[[ Available data open ]]

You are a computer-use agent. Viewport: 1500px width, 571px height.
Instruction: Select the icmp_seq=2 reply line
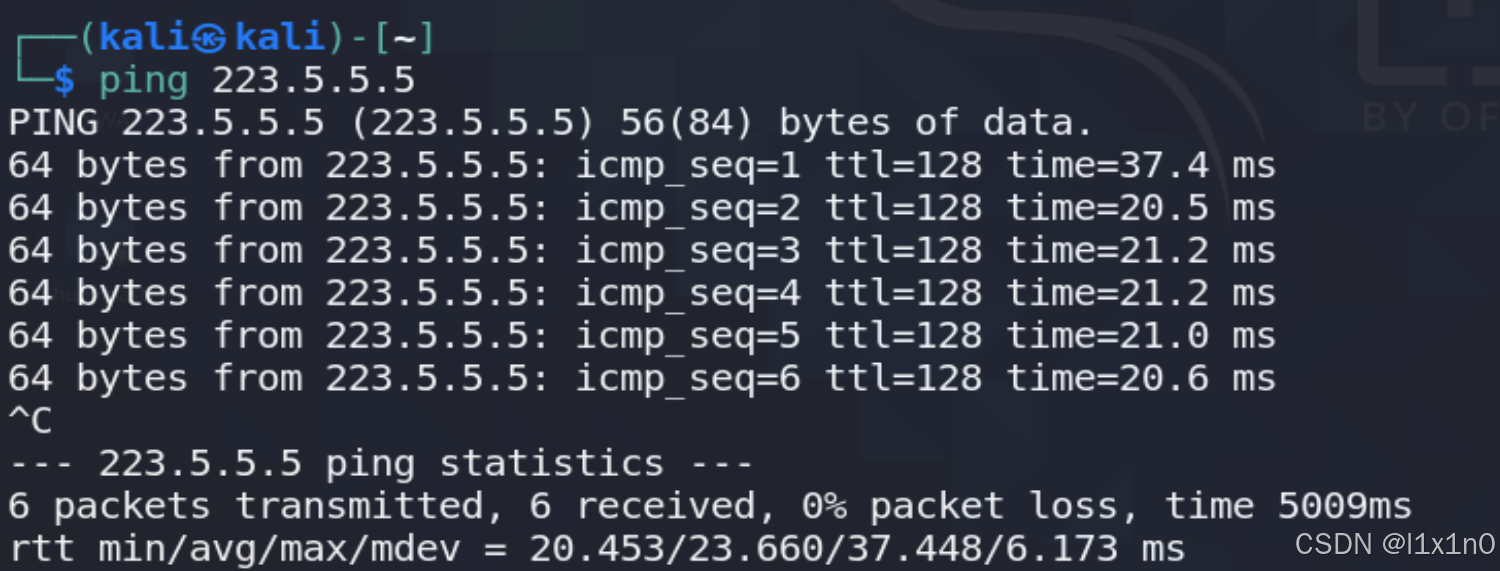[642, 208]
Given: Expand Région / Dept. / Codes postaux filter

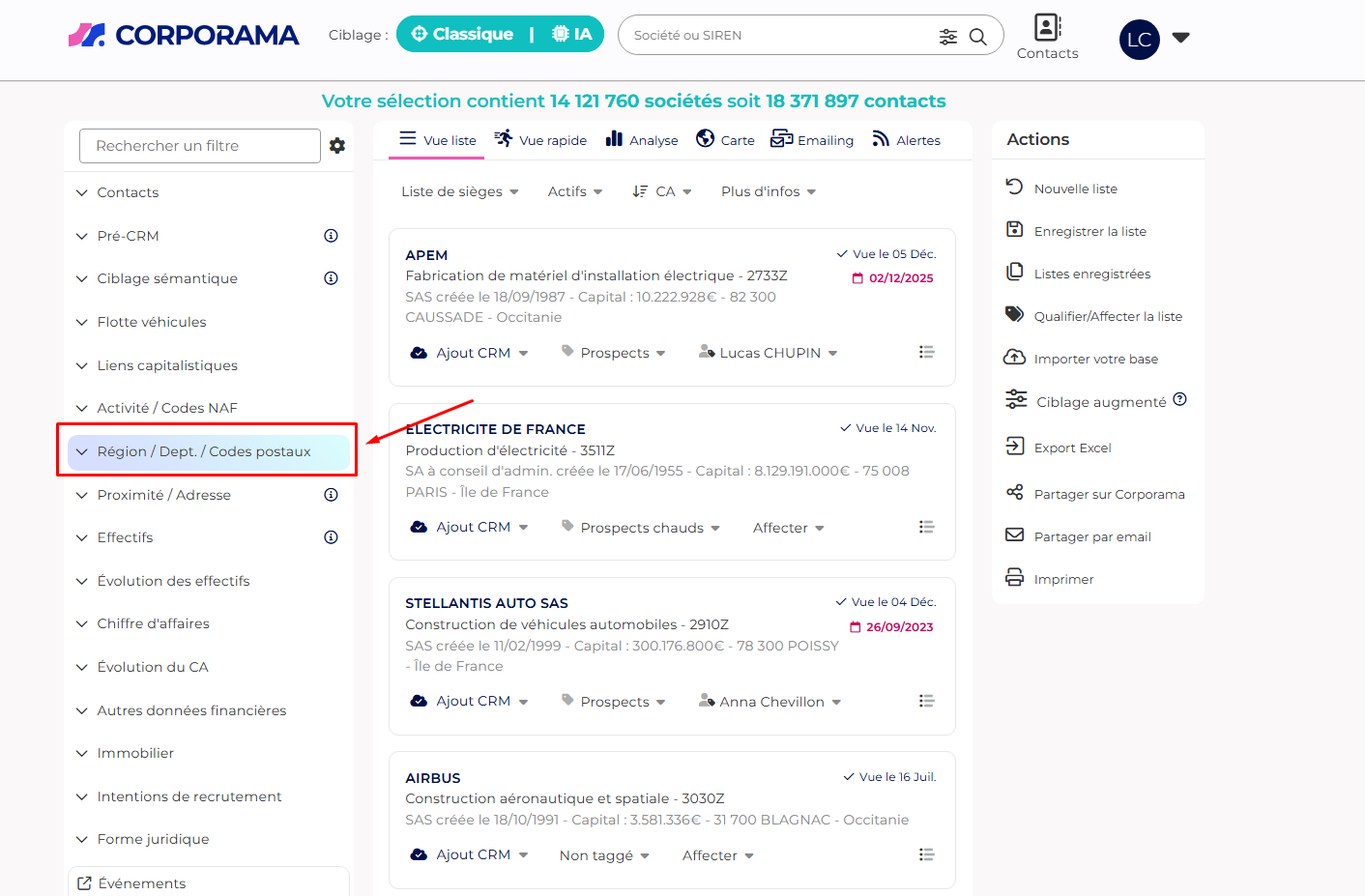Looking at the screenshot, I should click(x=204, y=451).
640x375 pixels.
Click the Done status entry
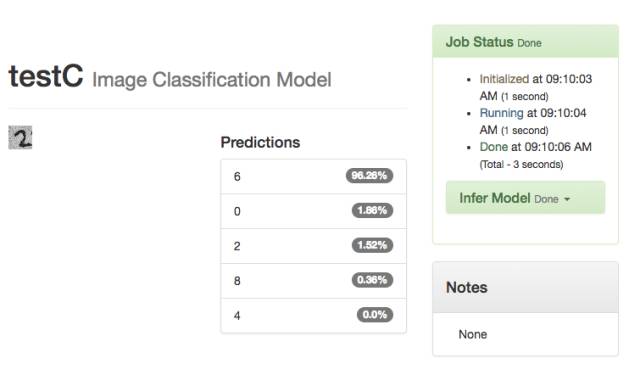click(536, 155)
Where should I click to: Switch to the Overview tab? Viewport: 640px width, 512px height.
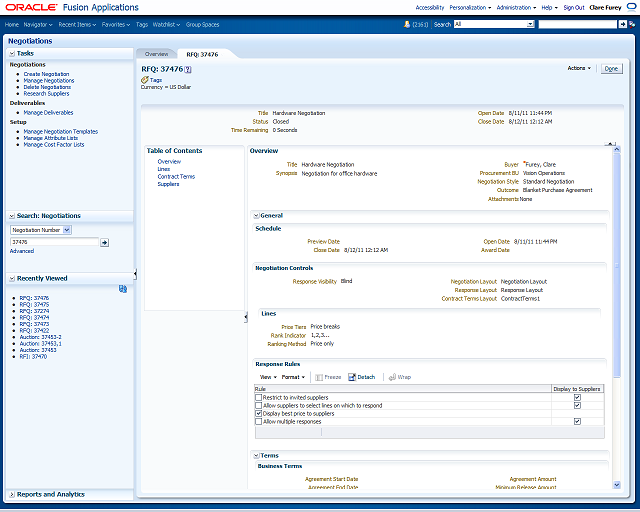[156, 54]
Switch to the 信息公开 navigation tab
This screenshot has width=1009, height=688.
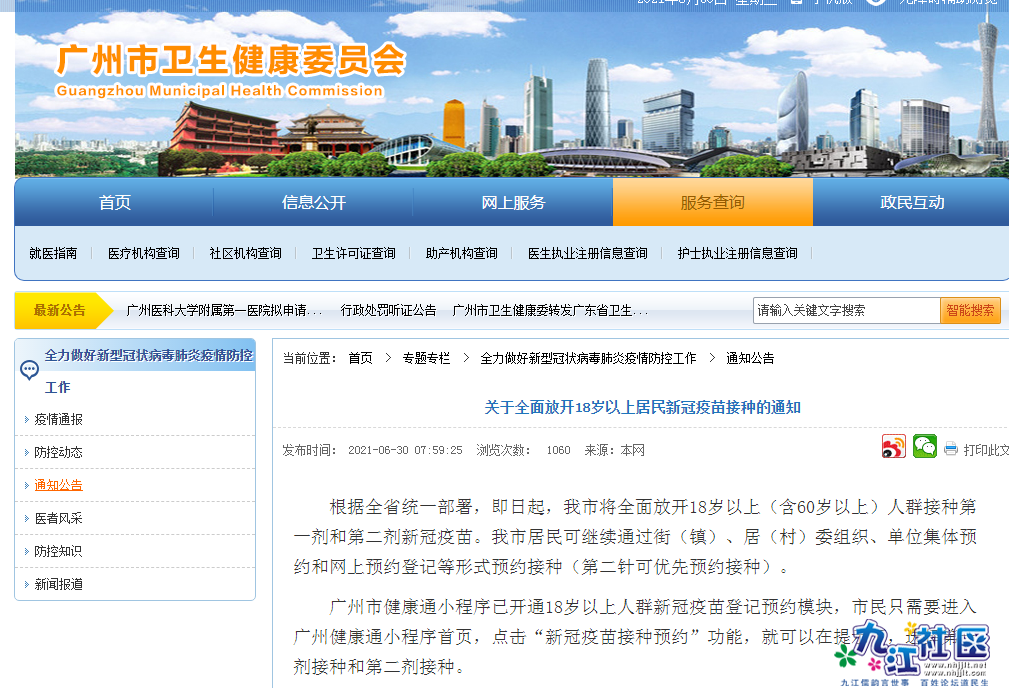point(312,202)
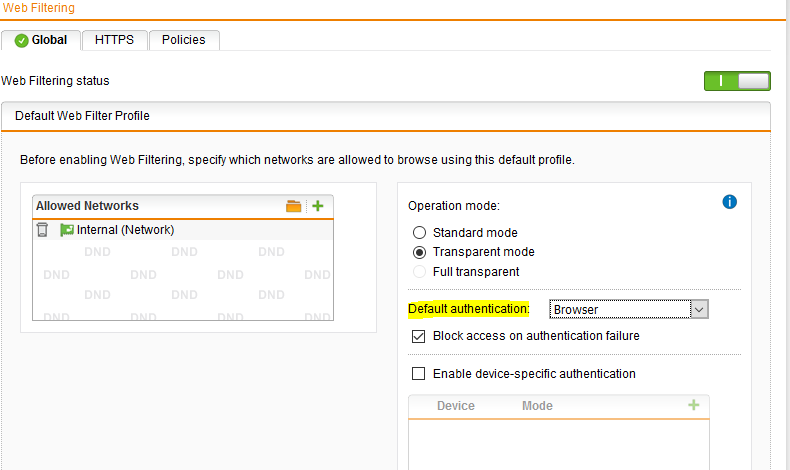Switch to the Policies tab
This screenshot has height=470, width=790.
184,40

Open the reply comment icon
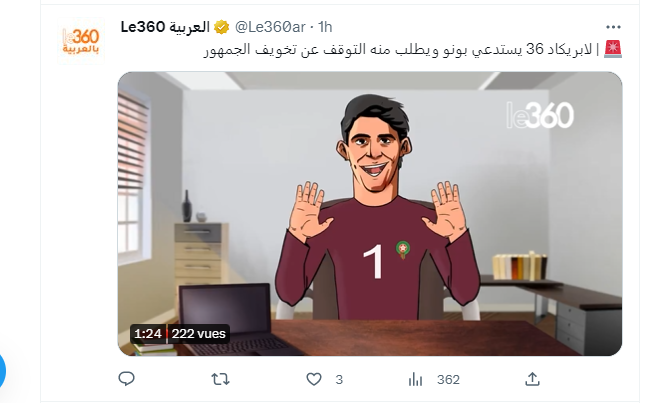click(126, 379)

[[ Available data closed ]]

How to complete this task: Return the material word for word, images omitted.

Task result:
You are a computer-use agent. Viewport: 1500px width, 571px height.
Instruction: Select the icmp_seq=2 reply line
[642, 208]
Given: Expand Région / Dept. / Codes postaux filter

Looking at the screenshot, I should click(x=204, y=451).
640x375 pixels.
Click the Done status entry
click(536, 155)
Where should I click to: Switch to the Overview tab? Viewport: 640px width, 512px height.
[156, 54]
Switch to the 信息公开 navigation tab
This screenshot has width=1009, height=688.
point(312,202)
Switch to the Policies tab
This screenshot has height=470, width=790.
184,40

Open the reply comment icon
click(126, 379)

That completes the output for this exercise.